Namun, meski laporan korban telah dicabut, proses hukum masih berlanjut. Menurut Dr. Andry, hal ini bertentangan dengan ketentuan Pasal 75 KUHP Baru (UU No. 1 Tahun 2023) yang menyatakan bahwa jika korban mencabut laporannya, maka kasus tersebut seharusnya dihentikan.

Ia menambahkan bahwa pendekatan restorative justice (keadilan restoratif) bisa menjadi solusi yang lebih tepat untuk menyelesaikan perkara ini.
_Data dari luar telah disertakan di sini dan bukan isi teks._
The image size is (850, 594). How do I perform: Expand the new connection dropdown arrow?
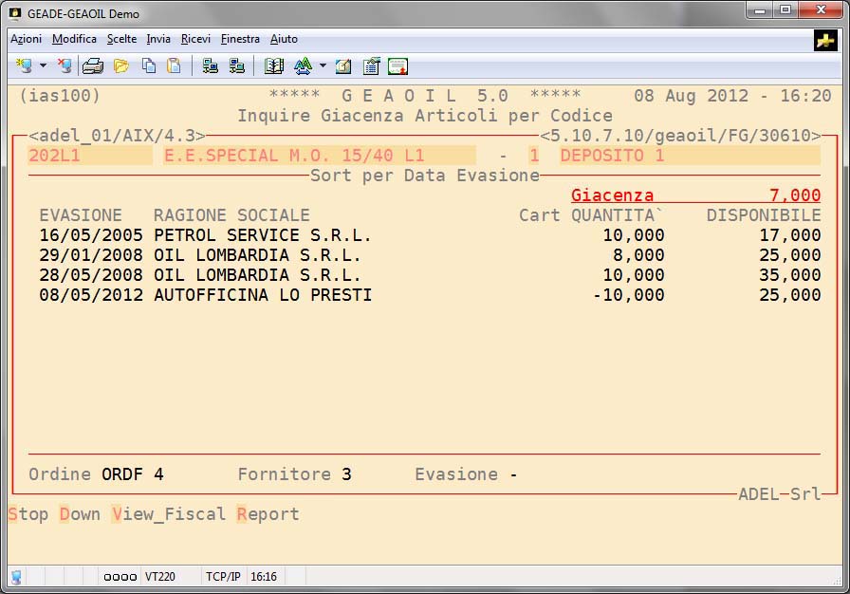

Restorative justice menekankan pemulihan korban dan memberikan kesempatan kepada pelaku untuk introspeksi diri, bukan hanya hukuman formal.

Restorative justice bukan berarti membebaskan pelaku dari tanggung jawabnya, namun lebih menitikberatkan pada penyelesaian masalah secara damai yang mengutamakan pemulihan korban, introspeksi pelaku, dan tercapainya keseimbangan dalam masyarakat,” jelasnya.

Selain itu Tim Kuasa Hukum Korban, ASORI MOHO, S.H. dan SITI HAGARIYAH, S.H., menyatakan bahwa prosedur hukum yang terlalu kaku justru dapat memperburuk kondisi psikologis korban. Mereka juga menegaskan bahwa hukum seharusnya lebih fleksibel dan sensitif terhadap kondisi korban.

“Hukum harus mendengar suara korban. Jangan sampai, setelah korban berusaha untuk menyelesaikan masalah dengan damai, ia malah menjadi korban kedua kalinya dalam proses hukum yang tidak sensitif. Hukum harus berpihak pada keadilan yang sesungguhnya,” tegas Andry Christian, S.H.

Penyelidikan terhadap kasus PAP masih terus berjalan di Polda Jawa Barat. Tim kuasa hukum korban berharap agar pihak berwenang mempertimbangkan penerapan restorative justice untuk mencapai penyelesaian yang lebih adil dan manusiawi, meskipun keputusan akhir tetap berada di tangan penegak hukum.